Assignment :: Check each line of the material below for "click" and copy those where it appears.

Source material ::

____________________

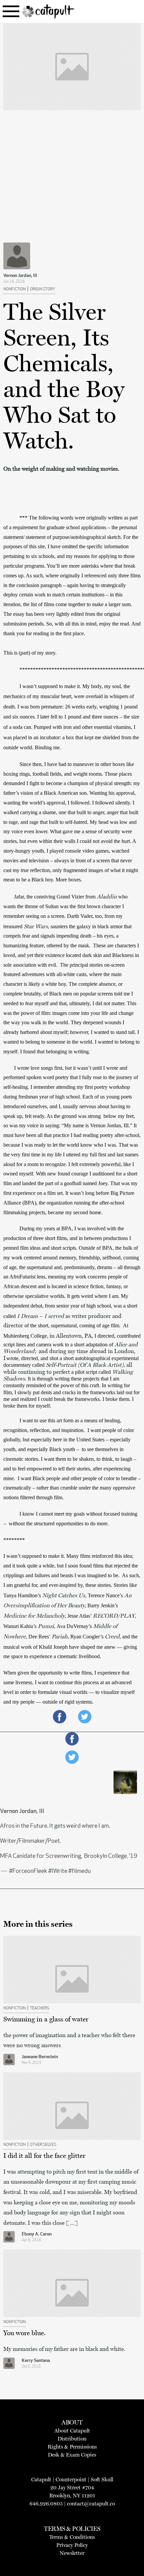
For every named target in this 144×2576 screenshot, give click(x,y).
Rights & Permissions (72, 2447)
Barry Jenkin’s (102, 1605)
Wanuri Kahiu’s (20, 1626)
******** (14, 1540)
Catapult (41, 2479)
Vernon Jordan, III (20, 275)
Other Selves (43, 2145)
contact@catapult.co (91, 2503)
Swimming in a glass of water (45, 2019)
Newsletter (72, 2553)
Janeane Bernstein (40, 2057)
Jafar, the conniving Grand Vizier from (55, 896)
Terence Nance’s (106, 1595)
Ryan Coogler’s (86, 1636)
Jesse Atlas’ (80, 1616)
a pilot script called (91, 1372)
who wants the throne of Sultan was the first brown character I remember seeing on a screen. (66, 906)
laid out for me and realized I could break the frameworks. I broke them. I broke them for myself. (72, 1399)
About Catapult (72, 2430)
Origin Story (42, 289)
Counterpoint (71, 2479)
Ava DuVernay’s (75, 1626)
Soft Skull (102, 2479)
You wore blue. (24, 2333)
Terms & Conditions (72, 2537)
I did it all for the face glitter (44, 2156)
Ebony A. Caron (37, 2234)
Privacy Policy (72, 2545)
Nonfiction (14, 289)
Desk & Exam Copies (72, 2455)
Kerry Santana (36, 2360)
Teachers (39, 2008)
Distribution (72, 2439)
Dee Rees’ (40, 1636)
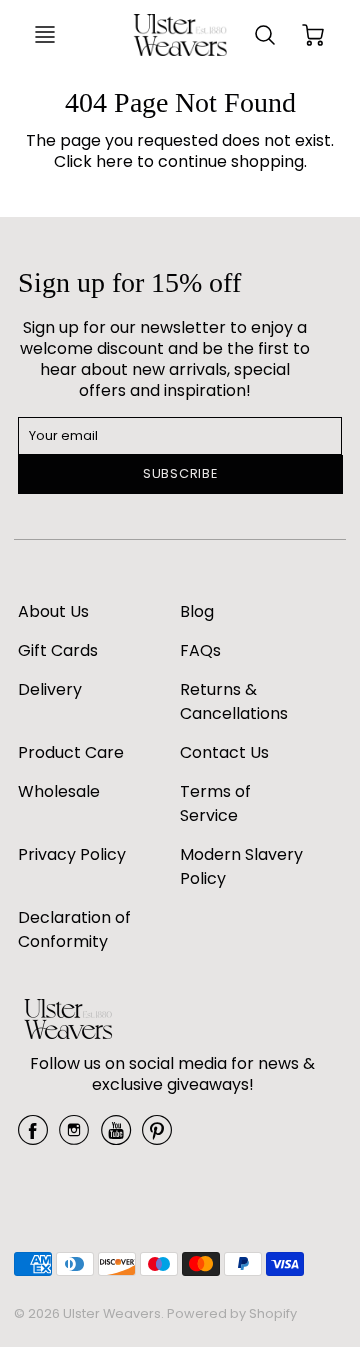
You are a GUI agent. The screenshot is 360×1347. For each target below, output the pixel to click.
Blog (197, 611)
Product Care (71, 752)
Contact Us (224, 752)
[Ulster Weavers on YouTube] (116, 1137)
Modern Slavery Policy (241, 866)
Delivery (50, 689)
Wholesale (59, 791)
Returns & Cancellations (234, 701)
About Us (53, 611)
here (114, 161)
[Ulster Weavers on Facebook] (33, 1137)
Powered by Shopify (232, 1313)
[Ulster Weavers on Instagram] (74, 1137)
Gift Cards (58, 650)
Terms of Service (215, 803)
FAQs (200, 650)
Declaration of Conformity (74, 929)
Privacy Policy (72, 854)
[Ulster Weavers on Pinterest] (157, 1137)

____________________

Solved problem ::
For every named target in this 144×2576 screenshot, give click(x,y).
You are a GUI agent. The screenshot is 360×1347. For each target below, output the pixel to click.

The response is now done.